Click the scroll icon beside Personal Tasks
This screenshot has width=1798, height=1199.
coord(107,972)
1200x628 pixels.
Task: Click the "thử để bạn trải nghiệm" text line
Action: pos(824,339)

* GOAL:
Please quote the listing above word for word, including every line.

* RESULT:
Click the scroll icon beside Personal Tasks
This screenshot has width=1798, height=1199.
coord(107,972)
1200x628 pixels.
Task: Click the "thử để bạn trải nghiệm" text line
Action: pos(824,339)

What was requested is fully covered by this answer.